[EXERCISE PROMPT] Give the lines below again exactly, starting with the line that holds "Close the MySQLa properties dialog" and going on through the line that holds "Click the Quantity".

[Stored data entries]
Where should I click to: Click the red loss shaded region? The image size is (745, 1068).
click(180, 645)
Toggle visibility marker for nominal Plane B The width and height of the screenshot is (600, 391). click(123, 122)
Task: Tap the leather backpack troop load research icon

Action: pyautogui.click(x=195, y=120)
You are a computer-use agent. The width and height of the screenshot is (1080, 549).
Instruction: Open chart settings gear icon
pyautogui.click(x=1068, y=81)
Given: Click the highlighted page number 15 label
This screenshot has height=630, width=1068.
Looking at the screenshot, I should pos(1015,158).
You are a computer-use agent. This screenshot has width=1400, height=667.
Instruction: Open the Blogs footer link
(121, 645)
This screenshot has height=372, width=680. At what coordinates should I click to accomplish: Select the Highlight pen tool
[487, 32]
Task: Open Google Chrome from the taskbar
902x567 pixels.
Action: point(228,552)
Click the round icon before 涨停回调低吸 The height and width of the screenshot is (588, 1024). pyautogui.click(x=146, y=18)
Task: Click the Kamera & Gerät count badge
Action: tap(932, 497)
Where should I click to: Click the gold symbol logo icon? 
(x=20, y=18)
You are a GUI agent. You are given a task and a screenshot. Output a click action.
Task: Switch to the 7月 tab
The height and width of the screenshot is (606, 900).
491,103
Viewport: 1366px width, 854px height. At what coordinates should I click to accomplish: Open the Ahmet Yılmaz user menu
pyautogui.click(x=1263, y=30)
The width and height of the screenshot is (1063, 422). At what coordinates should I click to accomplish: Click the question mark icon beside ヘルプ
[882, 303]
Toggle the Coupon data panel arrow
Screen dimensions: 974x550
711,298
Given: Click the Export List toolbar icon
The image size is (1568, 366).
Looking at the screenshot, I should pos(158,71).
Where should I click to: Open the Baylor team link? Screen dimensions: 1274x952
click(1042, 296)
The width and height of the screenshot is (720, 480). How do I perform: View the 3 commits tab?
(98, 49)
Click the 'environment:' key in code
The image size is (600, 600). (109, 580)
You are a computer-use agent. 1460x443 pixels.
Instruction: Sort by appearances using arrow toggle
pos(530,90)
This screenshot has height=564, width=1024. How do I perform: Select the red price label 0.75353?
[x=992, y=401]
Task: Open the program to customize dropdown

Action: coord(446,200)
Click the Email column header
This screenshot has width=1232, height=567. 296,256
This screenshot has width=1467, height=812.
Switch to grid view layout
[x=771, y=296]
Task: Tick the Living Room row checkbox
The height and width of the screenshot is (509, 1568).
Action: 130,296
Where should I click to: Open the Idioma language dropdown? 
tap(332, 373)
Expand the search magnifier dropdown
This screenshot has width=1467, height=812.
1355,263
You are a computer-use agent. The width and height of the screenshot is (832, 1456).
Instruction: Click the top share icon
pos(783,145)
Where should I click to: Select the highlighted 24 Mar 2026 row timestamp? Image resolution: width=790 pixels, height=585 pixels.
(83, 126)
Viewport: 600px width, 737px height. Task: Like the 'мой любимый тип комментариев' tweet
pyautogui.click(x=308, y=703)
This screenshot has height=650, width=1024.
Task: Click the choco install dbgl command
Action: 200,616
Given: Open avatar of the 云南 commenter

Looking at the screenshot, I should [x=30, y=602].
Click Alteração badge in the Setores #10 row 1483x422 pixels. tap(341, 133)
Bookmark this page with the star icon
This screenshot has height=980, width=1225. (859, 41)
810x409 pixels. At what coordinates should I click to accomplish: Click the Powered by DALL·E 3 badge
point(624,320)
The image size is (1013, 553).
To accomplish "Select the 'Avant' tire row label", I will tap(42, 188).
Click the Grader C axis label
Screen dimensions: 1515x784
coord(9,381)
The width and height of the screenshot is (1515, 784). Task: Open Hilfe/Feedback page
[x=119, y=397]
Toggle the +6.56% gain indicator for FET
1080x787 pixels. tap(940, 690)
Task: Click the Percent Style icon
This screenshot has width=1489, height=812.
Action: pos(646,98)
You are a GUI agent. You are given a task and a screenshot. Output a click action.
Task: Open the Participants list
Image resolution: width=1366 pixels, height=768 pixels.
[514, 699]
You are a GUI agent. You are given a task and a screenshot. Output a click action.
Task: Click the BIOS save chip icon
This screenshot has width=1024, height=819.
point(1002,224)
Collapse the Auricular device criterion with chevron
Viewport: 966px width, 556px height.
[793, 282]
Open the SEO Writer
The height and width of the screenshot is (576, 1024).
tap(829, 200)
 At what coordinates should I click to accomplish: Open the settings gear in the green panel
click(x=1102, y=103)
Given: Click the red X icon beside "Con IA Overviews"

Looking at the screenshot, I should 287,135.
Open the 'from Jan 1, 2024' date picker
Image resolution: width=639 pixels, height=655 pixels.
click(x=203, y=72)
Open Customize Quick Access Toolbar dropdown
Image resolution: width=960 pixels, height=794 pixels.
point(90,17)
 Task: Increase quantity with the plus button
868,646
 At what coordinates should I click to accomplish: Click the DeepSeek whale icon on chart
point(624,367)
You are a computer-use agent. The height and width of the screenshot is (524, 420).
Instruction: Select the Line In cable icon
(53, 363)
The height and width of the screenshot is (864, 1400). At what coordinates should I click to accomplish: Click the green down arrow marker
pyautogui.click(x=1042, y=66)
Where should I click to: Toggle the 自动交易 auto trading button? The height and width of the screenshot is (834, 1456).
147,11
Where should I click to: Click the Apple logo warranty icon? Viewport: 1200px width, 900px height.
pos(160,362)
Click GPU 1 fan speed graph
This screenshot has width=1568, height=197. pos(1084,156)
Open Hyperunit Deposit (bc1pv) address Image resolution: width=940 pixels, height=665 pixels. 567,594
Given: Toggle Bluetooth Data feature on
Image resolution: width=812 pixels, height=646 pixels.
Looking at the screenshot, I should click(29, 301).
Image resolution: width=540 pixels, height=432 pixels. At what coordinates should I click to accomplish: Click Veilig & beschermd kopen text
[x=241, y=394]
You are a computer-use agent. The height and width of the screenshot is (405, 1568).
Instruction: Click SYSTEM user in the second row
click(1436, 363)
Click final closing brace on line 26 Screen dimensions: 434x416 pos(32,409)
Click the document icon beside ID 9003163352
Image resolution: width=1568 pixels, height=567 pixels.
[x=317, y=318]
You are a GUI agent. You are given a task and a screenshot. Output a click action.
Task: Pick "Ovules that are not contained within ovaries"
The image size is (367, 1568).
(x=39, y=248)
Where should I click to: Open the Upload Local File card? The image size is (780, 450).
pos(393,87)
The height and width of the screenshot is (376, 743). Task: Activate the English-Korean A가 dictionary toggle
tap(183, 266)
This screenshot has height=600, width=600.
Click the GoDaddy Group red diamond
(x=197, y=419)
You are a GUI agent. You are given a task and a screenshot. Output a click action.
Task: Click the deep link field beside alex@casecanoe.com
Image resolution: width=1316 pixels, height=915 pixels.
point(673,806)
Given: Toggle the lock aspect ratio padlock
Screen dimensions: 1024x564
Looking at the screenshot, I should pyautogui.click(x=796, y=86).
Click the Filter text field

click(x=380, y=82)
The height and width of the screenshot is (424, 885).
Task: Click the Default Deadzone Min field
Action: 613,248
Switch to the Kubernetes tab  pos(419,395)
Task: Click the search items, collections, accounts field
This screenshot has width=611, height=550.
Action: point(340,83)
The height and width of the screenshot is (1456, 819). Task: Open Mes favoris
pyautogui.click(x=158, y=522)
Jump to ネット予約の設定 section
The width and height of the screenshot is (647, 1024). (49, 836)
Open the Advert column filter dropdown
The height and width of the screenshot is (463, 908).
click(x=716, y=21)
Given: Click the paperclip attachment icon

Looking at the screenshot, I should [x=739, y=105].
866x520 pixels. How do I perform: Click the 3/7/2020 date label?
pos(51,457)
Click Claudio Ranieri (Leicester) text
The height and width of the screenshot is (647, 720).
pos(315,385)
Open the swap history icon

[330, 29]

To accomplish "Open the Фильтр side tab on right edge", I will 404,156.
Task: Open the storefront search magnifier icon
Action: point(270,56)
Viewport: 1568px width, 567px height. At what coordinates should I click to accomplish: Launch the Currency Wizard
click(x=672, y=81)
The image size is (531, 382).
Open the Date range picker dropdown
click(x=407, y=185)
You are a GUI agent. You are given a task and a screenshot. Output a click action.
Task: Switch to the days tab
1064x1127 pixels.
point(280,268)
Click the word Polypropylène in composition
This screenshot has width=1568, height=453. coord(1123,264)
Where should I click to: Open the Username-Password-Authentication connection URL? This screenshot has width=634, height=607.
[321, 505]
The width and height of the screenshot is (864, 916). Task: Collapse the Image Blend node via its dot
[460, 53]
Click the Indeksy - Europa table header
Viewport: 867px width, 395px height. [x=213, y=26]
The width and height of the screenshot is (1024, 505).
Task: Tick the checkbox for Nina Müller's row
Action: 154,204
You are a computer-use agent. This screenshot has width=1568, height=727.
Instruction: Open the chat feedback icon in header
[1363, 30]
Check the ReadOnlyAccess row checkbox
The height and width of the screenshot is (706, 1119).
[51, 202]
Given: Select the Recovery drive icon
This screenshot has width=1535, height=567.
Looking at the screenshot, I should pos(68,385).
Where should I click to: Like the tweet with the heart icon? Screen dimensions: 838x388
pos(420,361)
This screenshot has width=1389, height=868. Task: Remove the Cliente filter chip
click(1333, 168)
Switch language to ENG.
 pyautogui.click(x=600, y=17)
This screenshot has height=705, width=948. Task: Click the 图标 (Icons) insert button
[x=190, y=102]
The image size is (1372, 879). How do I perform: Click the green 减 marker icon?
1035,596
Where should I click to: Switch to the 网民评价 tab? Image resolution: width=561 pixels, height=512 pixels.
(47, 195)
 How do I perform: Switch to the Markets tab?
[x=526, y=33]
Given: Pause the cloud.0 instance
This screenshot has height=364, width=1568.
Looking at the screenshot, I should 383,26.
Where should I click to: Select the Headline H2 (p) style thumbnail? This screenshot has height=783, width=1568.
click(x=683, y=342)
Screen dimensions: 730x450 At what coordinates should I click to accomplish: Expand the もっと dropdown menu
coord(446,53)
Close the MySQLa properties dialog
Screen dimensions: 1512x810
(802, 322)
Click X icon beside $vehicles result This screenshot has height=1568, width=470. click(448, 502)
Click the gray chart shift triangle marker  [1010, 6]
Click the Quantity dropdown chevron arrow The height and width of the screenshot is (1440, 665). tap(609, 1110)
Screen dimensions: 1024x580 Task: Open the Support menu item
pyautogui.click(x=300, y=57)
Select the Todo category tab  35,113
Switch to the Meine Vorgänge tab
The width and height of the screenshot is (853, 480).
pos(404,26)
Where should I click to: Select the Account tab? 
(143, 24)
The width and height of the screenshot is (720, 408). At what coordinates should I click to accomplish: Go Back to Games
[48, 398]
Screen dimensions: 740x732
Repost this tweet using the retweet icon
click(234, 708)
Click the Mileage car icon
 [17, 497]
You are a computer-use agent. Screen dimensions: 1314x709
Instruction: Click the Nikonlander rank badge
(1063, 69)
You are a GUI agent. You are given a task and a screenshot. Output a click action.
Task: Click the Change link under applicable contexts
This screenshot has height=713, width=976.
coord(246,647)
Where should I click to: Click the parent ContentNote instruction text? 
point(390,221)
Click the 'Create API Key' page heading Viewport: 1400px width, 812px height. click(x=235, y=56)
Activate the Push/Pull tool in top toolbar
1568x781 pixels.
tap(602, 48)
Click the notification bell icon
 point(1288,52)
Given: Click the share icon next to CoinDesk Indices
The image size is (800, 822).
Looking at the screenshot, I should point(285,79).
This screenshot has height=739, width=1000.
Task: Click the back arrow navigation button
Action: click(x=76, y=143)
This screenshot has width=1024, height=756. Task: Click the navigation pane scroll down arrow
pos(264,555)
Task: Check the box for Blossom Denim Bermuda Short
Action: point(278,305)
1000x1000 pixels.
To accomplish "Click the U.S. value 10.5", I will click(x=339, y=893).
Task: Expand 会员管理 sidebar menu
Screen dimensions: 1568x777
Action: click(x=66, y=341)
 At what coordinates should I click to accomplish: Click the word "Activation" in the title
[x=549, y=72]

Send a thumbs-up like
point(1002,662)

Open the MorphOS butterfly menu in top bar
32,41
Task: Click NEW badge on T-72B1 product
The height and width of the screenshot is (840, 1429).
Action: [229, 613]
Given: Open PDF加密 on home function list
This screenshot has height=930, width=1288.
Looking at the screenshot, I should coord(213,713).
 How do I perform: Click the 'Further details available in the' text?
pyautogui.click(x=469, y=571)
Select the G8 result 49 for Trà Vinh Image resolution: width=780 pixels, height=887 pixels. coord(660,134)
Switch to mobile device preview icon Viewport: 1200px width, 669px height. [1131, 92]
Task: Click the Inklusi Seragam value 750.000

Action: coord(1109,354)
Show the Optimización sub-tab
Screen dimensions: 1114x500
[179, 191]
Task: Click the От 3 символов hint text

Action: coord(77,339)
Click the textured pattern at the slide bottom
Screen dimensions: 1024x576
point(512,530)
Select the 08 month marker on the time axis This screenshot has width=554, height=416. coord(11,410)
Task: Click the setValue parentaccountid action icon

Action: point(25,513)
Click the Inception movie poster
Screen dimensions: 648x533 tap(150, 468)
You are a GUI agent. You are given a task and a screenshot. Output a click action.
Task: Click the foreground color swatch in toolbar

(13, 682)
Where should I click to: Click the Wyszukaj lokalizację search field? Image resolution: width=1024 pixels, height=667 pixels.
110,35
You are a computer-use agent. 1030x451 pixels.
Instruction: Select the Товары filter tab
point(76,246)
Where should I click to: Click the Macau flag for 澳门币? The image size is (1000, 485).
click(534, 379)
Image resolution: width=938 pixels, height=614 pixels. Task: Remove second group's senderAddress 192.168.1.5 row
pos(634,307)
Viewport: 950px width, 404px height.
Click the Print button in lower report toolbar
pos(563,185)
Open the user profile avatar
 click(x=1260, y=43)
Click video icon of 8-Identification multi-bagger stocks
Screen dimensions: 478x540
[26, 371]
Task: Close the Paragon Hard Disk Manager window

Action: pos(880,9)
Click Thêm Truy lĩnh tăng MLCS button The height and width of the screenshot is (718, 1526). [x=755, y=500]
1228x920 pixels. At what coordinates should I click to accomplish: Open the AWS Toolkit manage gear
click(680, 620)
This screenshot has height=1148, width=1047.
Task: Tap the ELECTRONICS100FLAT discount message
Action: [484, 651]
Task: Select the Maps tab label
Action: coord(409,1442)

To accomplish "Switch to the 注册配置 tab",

[SOLUTION]
Close the MySQLa properties dialog
Screen dimensions: 1512x810
(802, 322)
Click X icon beside $vehicles result This screenshot has height=1568, width=470. click(448, 502)
Click the gray chart shift triangle marker  [1010, 6]
Click the Quantity dropdown chevron arrow The height and width of the screenshot is (1440, 665). tap(609, 1110)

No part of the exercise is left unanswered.